Studio album by Amanda Marshall
- Released: October 17, 1995
- Genres: Pop, soft rock, neo-soul
- Length: 49:30
- Label: Sony Music/Epic
- Producer: David Tyson

Amanda Marshall chronology
|  | Amanda Marshall (1995) | Tuesday's Child (1999) |

Singles from Amanda Marshall
- "Let It Rain" Released: September 25, 1995; "Birmingham" Released: 1995; "Fall From Grace" Released: 1996; "Beautiful Goodbye" Released: 1996; "Dark Horse" Released: 1997; "Sitting on Top of the World" Released: 1997; "Trust Me (This is Love)" Released: 1997;

= Amanda Marshall (album) =

Amanda Marshall is the 1995 debut album by Canadian singer Amanda Marshall.
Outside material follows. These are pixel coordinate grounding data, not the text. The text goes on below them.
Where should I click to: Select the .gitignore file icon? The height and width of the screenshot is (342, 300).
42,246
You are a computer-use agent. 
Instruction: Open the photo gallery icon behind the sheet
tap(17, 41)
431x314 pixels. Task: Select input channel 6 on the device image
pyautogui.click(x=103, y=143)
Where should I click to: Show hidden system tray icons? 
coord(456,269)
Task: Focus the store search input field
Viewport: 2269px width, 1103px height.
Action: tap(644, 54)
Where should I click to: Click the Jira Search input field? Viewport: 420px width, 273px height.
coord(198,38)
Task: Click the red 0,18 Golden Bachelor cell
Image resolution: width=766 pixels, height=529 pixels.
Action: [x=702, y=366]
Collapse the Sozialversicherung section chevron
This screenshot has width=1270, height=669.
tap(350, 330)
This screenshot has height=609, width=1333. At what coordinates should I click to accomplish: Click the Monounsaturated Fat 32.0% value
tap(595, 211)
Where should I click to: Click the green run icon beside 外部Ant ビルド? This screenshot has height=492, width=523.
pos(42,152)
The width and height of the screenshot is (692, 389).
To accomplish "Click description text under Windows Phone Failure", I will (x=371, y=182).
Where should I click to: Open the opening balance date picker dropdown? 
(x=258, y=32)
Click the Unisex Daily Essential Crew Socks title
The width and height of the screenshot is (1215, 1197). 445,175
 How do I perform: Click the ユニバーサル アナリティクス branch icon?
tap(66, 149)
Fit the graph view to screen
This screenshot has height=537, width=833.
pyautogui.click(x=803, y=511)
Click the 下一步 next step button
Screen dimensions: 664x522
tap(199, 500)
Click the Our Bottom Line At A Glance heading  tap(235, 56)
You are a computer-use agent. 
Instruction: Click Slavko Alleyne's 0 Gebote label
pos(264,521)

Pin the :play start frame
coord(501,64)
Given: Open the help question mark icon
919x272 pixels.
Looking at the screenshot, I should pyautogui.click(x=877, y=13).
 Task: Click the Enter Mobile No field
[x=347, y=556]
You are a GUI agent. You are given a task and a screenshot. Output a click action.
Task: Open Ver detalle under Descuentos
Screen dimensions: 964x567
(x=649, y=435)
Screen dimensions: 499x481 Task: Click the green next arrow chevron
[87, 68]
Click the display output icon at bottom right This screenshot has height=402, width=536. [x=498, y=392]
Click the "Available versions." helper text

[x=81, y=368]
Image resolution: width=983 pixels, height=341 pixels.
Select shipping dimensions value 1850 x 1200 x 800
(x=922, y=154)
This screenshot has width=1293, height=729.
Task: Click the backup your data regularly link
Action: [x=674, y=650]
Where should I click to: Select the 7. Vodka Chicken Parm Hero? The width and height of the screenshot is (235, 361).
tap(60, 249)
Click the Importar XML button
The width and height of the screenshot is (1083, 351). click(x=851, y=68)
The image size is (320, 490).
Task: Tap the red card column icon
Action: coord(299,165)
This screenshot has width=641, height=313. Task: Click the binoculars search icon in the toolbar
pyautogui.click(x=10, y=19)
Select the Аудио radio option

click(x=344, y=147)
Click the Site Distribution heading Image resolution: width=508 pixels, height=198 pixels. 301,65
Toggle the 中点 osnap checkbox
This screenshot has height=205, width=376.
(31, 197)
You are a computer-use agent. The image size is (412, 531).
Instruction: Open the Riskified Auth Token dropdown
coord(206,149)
The album peaked at number four on the RPM Albums Chart and has also been certified Diamond by the CRIA with over 1,000,000 copies sold in Canada, making it Marshall's best-selling album of her career. In the United States, the album charted at number 156 on the Billboard 200 and sold over 350,000 copies. It was particularly successful in Norway, where it reached number one and received a Platinum certification. The album sold 2 million copies worldwide.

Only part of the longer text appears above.